Dans « A Chapter of Erie », un essai historique de 1869 sur l’affaire, Charles Francis Adams Jr a qualifié les entreprises de « pouvoir créé par l’État », un fait perdu pour les générations suivantes, qui les considéreraient simplement comme des entreprises. « Et pourtant, nos grandes entreprises s’émancipent déjà rapidement de l’État, ou plutôt soumettent l’État à leur propre contrôle », a écrit Adams. Steinmetz (un ancien chef du bureau londonien du Wall Street Journal qui travaille maintenant dans la finance) qualifie à juste titre l’essai de « chef-d’œuvre d’Adams », mais néglige ce point crucial : la transition des entreprises, dans l’imaginaire populaire, d’entités semi-publiques à des entités privées , d’organismes parrainés par le gouvernement pour répondre aux besoins du peuple à des concentrations de pouvoir irresponsable.

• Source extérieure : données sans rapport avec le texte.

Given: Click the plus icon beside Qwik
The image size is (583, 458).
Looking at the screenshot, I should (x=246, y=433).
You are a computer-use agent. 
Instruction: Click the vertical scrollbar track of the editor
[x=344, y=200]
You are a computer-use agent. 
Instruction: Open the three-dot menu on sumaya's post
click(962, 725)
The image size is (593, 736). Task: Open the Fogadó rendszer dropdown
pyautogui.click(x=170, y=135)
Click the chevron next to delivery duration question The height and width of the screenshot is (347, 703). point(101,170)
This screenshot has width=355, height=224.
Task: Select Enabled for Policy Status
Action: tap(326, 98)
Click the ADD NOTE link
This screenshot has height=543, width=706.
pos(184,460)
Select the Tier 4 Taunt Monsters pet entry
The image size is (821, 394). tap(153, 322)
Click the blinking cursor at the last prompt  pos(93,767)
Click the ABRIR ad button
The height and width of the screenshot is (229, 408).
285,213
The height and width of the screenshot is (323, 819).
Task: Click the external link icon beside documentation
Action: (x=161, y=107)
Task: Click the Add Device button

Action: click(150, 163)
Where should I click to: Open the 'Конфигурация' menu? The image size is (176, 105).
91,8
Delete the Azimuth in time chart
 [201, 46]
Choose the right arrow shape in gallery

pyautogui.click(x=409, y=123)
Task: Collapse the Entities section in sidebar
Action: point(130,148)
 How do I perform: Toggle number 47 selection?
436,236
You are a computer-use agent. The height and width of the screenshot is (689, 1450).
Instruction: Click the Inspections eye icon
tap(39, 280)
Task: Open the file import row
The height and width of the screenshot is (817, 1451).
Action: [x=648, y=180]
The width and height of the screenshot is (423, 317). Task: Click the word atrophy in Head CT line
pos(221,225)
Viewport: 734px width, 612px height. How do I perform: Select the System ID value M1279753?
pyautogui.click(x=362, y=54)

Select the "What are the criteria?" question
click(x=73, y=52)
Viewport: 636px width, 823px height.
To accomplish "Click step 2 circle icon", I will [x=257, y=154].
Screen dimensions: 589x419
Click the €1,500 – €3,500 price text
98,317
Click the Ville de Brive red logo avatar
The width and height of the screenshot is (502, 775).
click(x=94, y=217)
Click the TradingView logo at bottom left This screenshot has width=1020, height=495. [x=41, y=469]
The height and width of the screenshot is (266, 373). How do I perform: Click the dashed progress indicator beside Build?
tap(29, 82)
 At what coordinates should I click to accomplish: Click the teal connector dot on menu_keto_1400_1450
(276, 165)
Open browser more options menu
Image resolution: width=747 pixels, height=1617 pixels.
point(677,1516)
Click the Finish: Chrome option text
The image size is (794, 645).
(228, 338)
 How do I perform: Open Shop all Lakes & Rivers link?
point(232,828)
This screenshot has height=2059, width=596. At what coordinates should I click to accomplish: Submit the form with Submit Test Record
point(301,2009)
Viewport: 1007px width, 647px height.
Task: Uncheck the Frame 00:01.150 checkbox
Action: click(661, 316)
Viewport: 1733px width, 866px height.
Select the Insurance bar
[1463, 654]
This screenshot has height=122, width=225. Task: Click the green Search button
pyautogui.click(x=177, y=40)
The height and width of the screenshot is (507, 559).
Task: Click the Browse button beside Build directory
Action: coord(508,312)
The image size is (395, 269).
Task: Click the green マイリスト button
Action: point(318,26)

La carrière de Gould s’est déroulée le long de cette ligne incertaine entre les intérêts publics et privés. Pour promouvoir les exportations et stimuler le trafic de fret d’Erie, lui et Fisk ont ​​essayé de faire baisser le prix du billet vert dans la « Gold Room » de Wall Street (essentiellement, le marché des changes). Ils ont fait pression sur le président Ulysses S Grant pour qu’il arrête les ventes fédérales d’or et ont tenté de l’influencer en corrompant les membres de sa famille. Cela s’est terminé par une panique financière connue sous le nom de Black Friday. Éjecté de la direction d’Erie, Gould a déménagé à Union Pacific, le premier chemin de fer transcontinental parrainé par le gouvernement fédéral. Il a travaillé pour le mettre sur des bases solides, mais en a personnellement profité d’une manière qui a alarmé les observateurs.

À ce moment-là, Fisk était mort, abattu au Grand Central Hotel par un rival pour une maîtresse. Le pire péché de Gould, pour certains contemporains, était la façon dont il a exploité l’abstraction troublante de la finance. Les Américains admettaient que les prix du marché fluctuaient, mais accordaient une grande importance à la valeur nominale d’une action, généralement 100 dollars, qui était censée représenter une dépense en capital réel – rails, matériel roulant, dépôts. Émettre des actions au-delà des dépenses consacrées aux installations était une fraude – une «action édulcorée». C’est pourquoi les émissions d’actions de Gould dans Erie étaient illégales et pourquoi Roosevelt a dénoncé sa société de portefeuille. Gould pensait que ce genre de pensée était ridicule. Ce n’est pas à nous de dire que Roosevelt avait tort. Mais le New Jersey a rapidement légalisé les sociétés de portefeuille et l’accent mis sur la valeur nominale et les actifs corporels s’est estompé. La loi suivait la pratique réelle — la pratique de Gould. La finance est devenue de plus en plus abstraite depuis.